Schreiben Sie den Abschnitt der Datensätze, der mit der Zeile beginnt, die „Identify the location“ enthält, und bis zum Ende der Datensätze reicht, in eine nummerierte Liste ohne Leerzeilen um. Lassen Sie die Bilder in Ihrer Antwort weg.

[Datensätze zur Lage von Bildschirmelementen]
%%

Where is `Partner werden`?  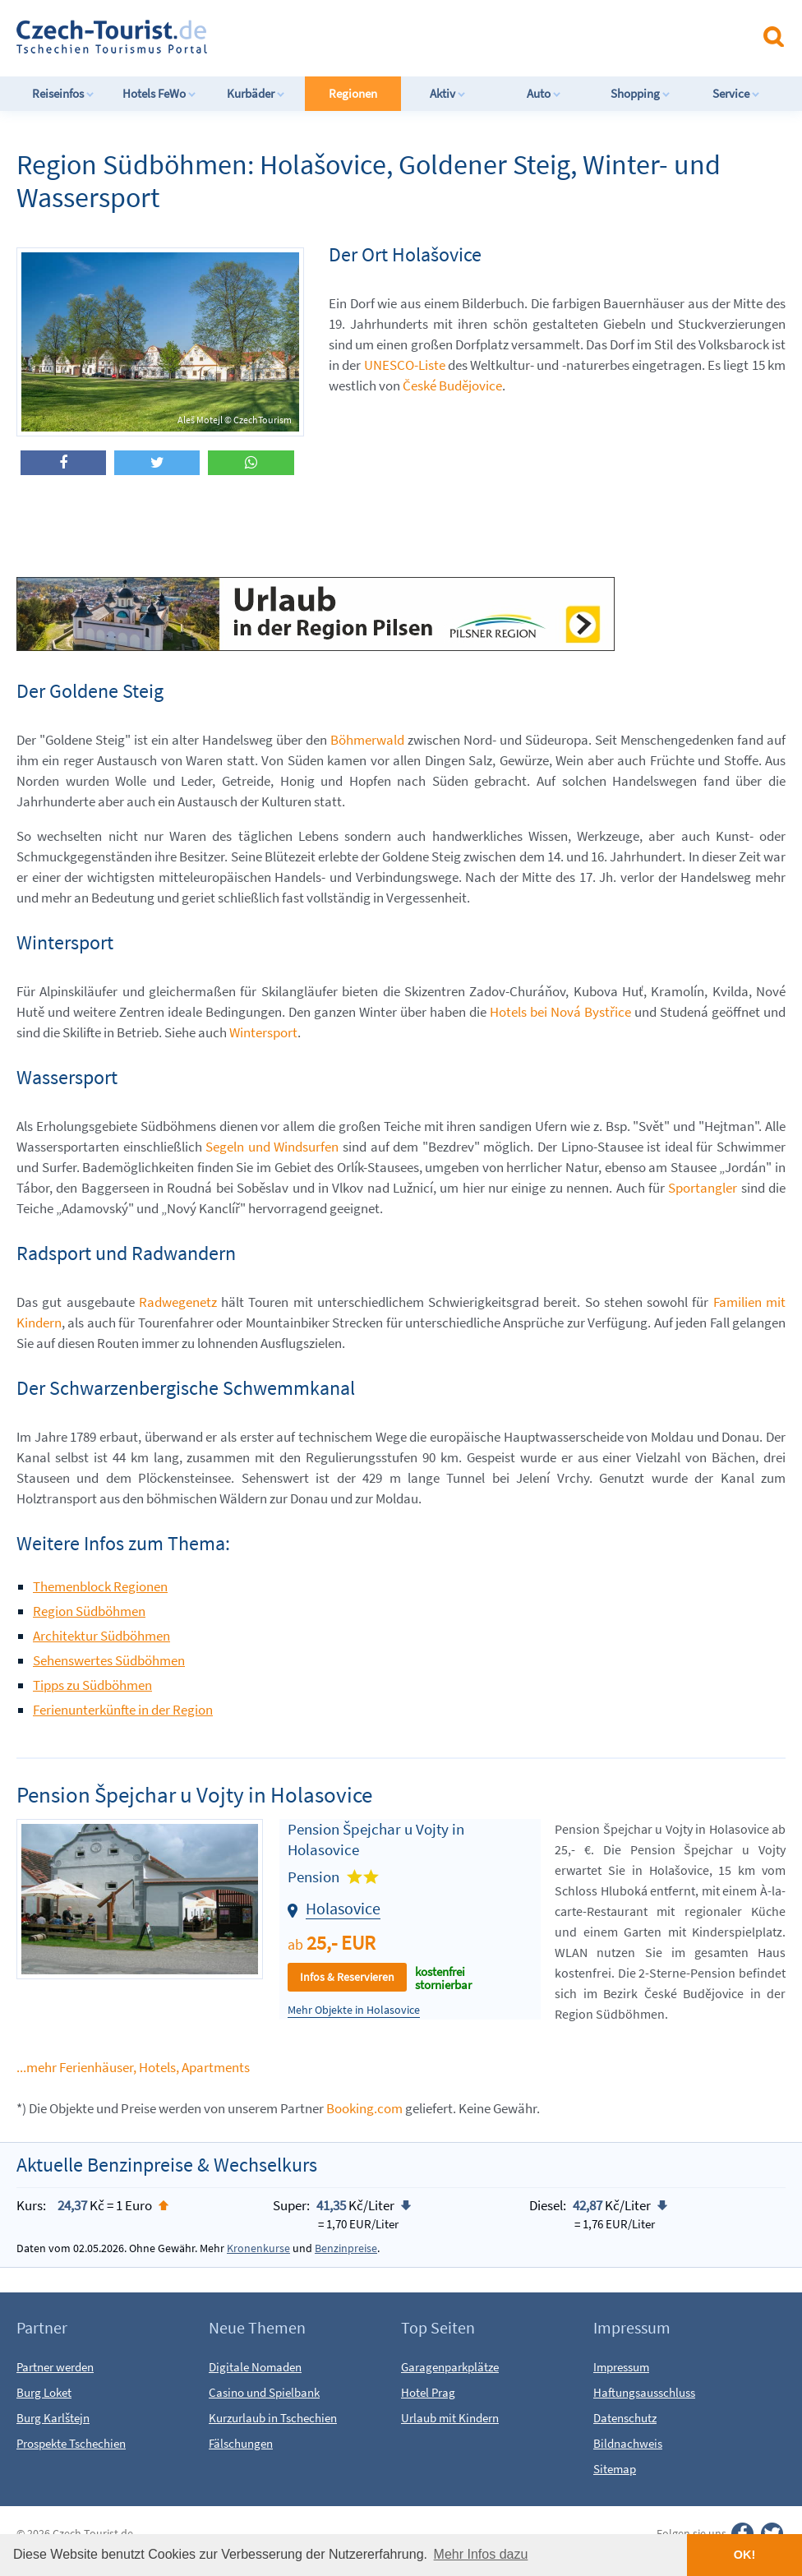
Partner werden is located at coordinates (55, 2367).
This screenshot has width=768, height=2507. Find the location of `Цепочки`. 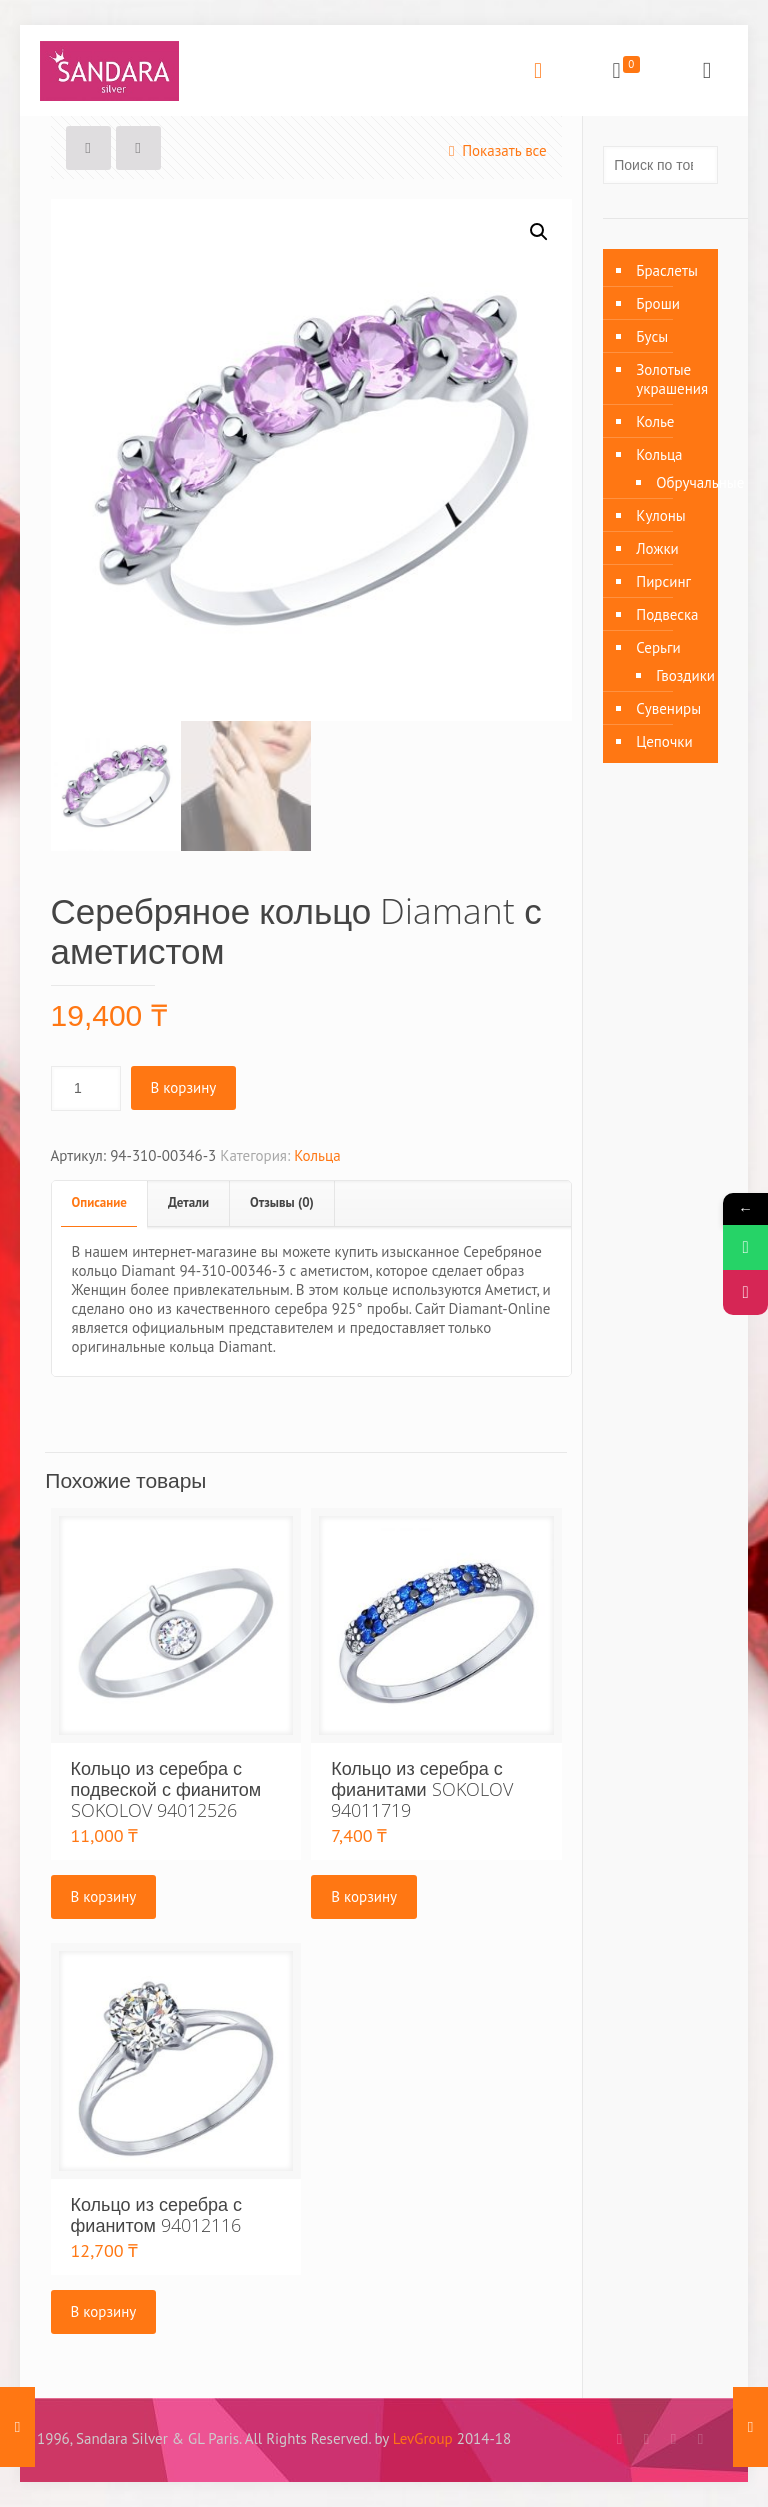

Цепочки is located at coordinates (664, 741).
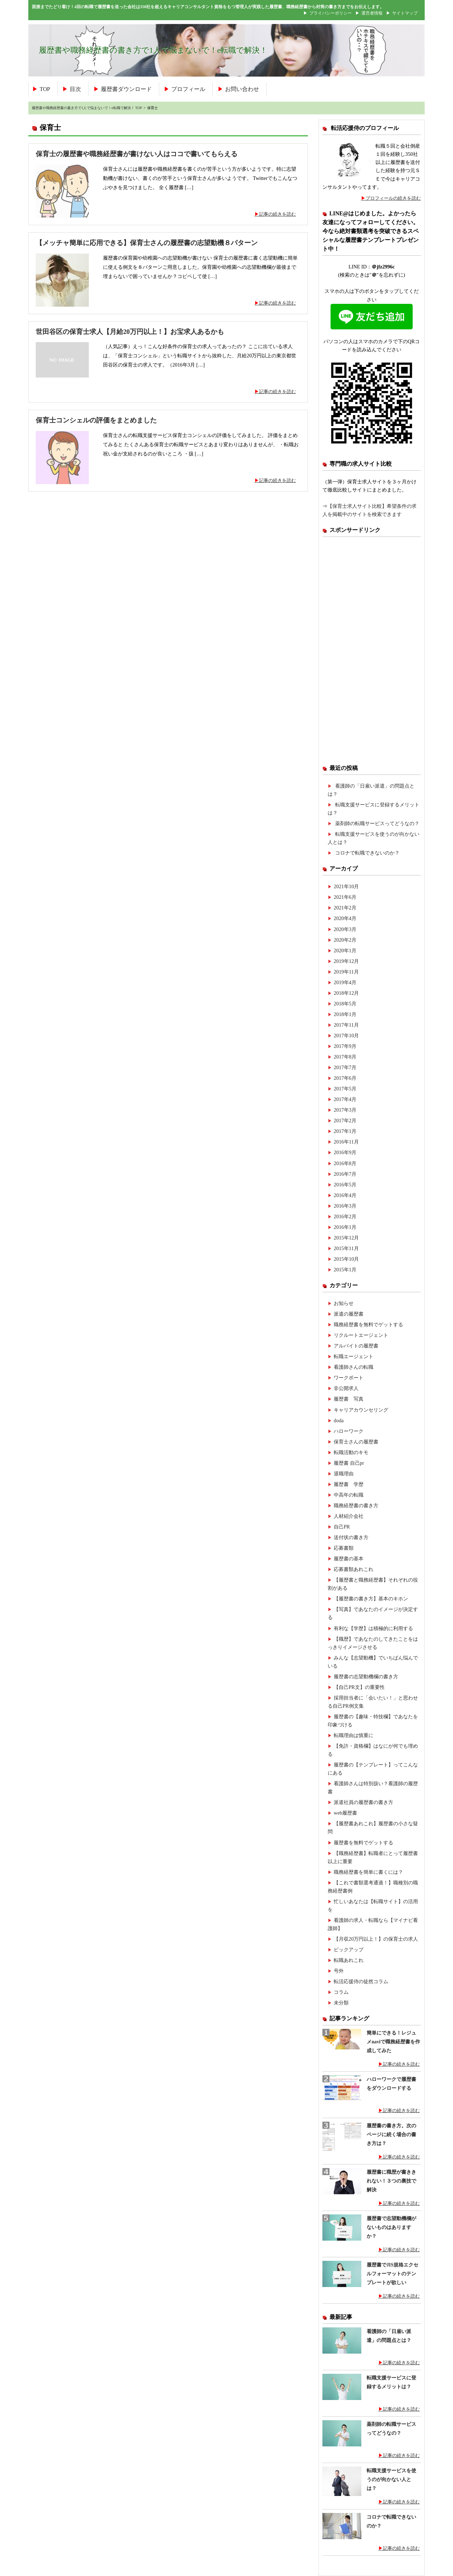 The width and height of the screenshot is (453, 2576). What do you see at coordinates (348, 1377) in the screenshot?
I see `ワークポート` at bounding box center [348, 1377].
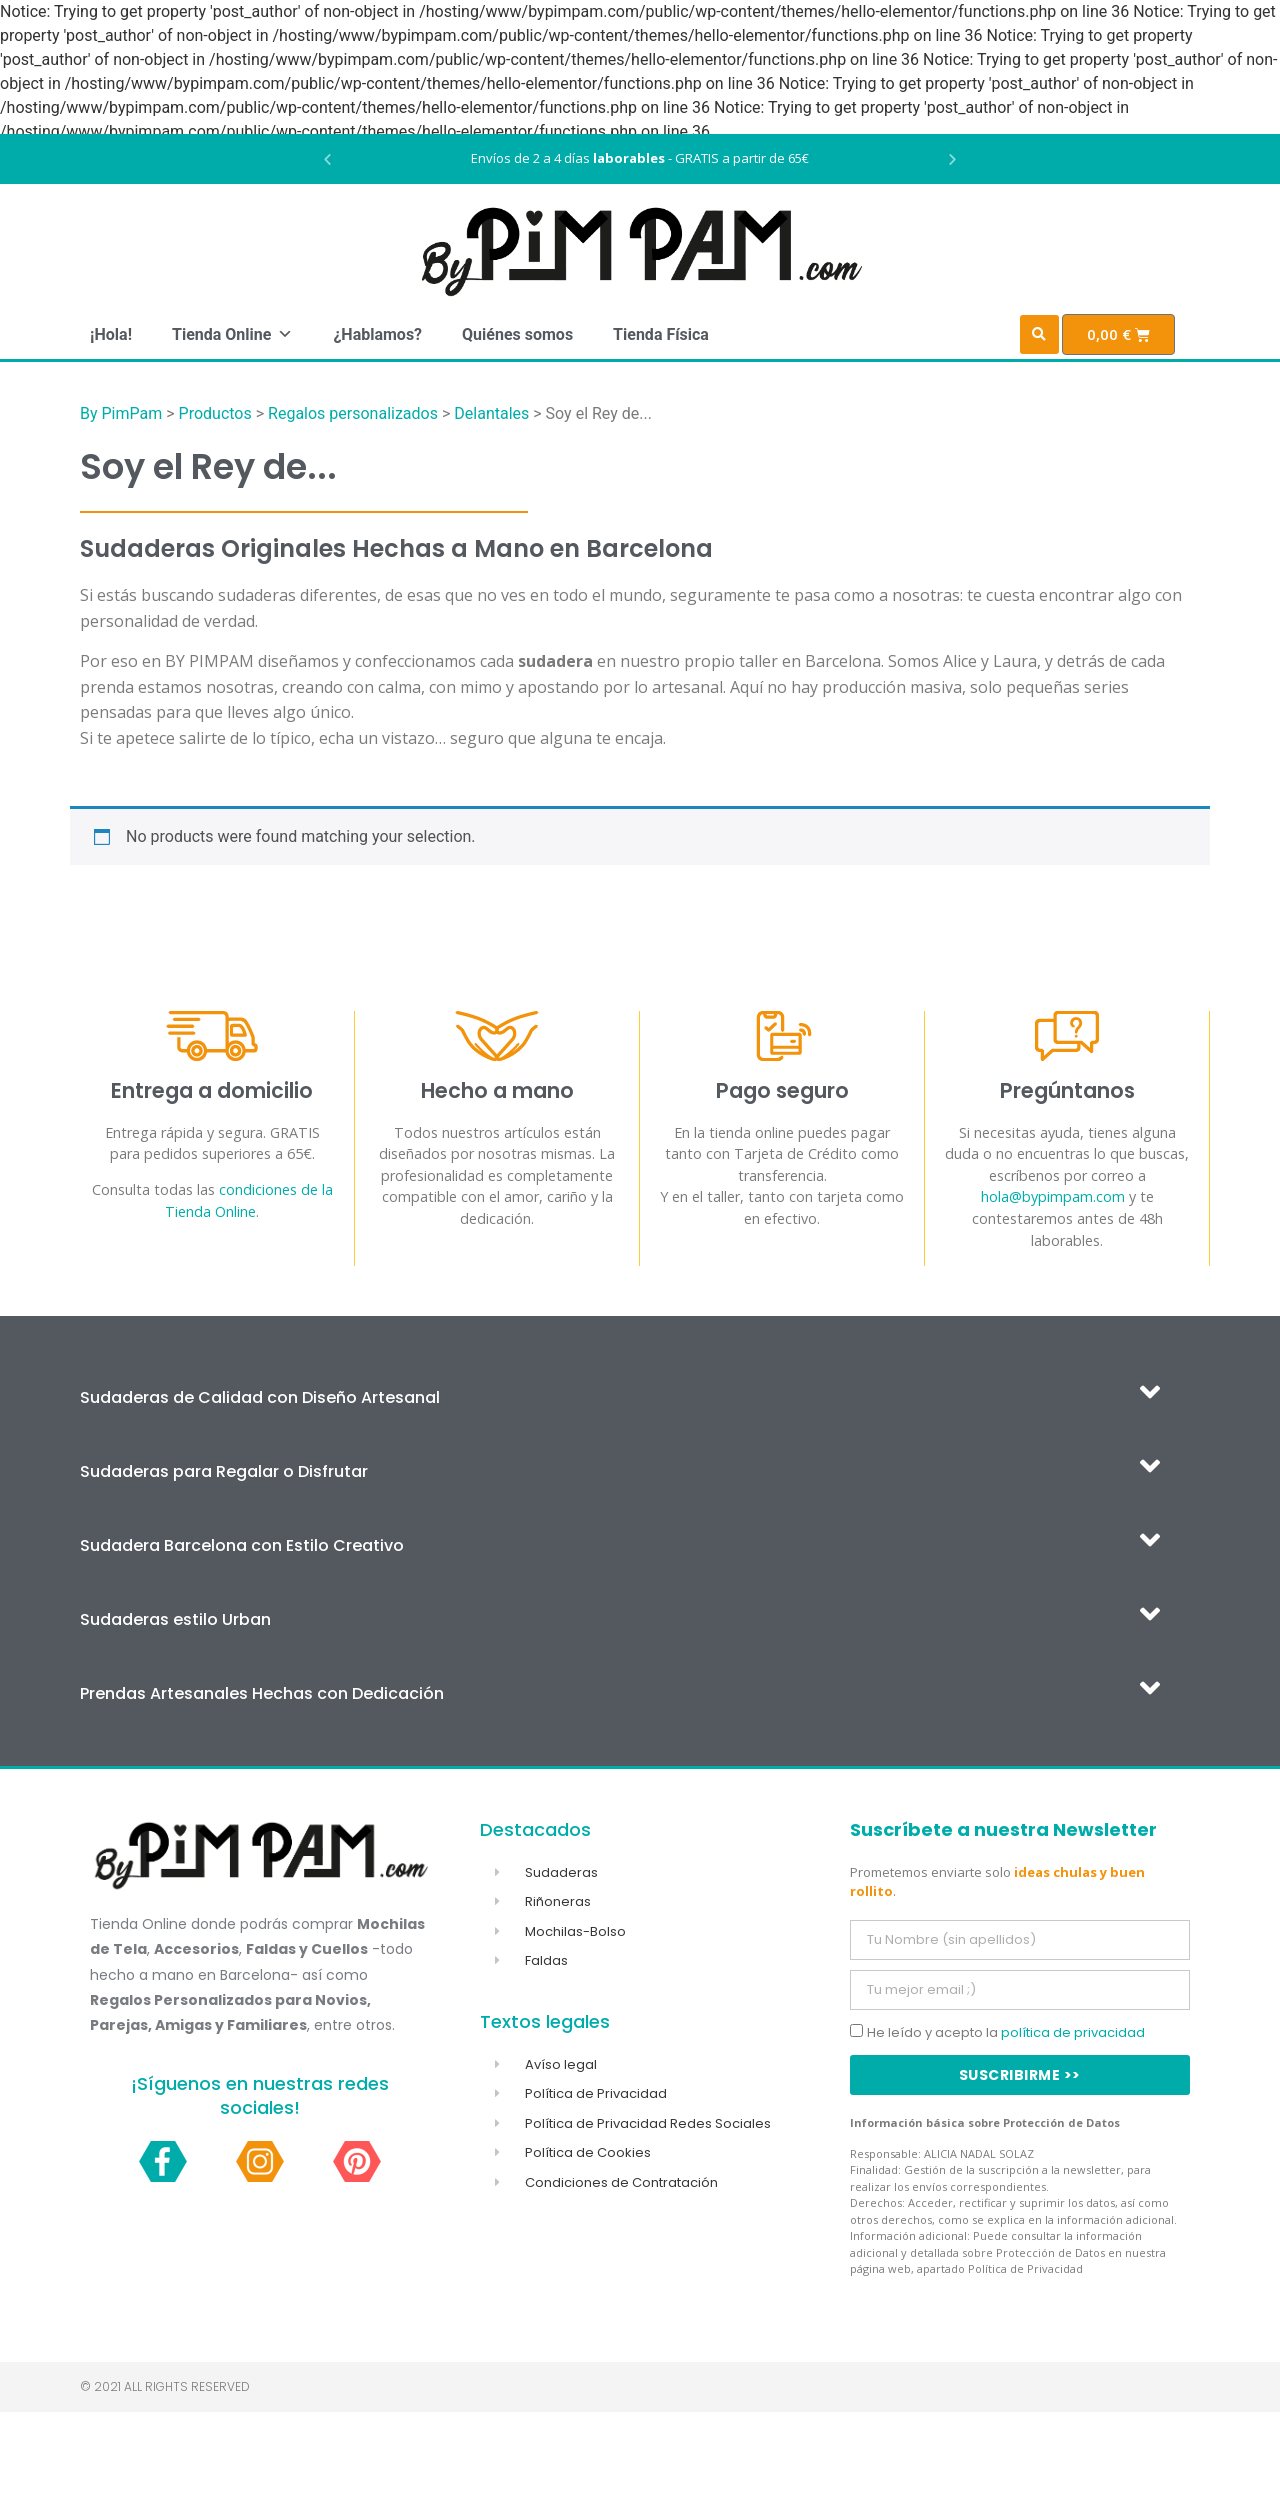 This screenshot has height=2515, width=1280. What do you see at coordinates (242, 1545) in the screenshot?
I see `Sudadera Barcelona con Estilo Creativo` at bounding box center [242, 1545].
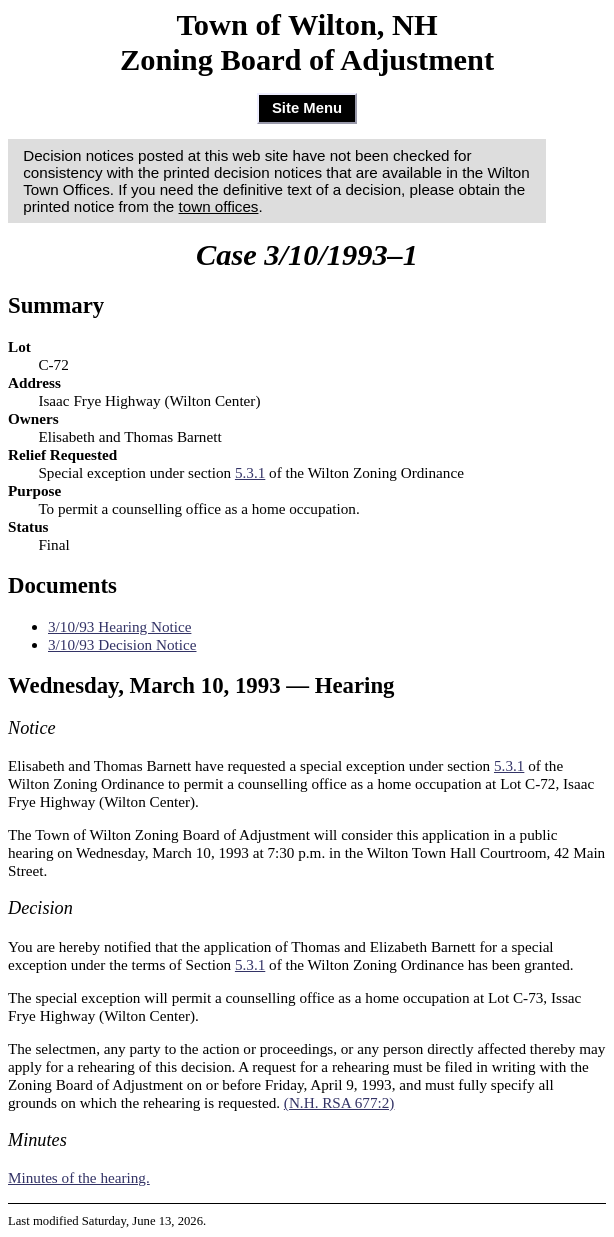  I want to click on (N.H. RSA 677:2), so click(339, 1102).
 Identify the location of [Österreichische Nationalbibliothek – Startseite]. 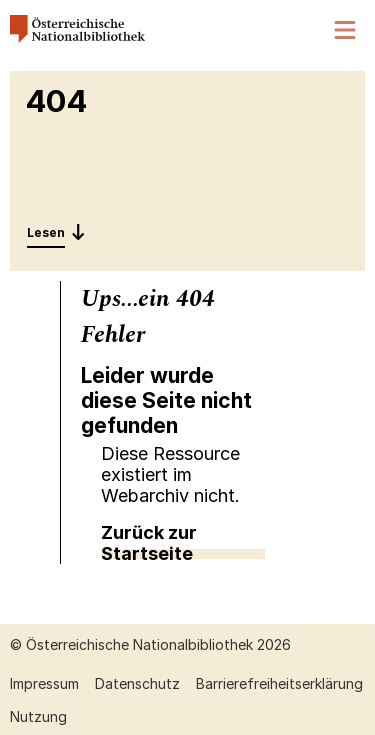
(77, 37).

%%

__Bearbeitete Aufgabe__:
1.  Identify the location of [Österreichische Nationalbibliothek – Startseite]. 
2. (77, 37).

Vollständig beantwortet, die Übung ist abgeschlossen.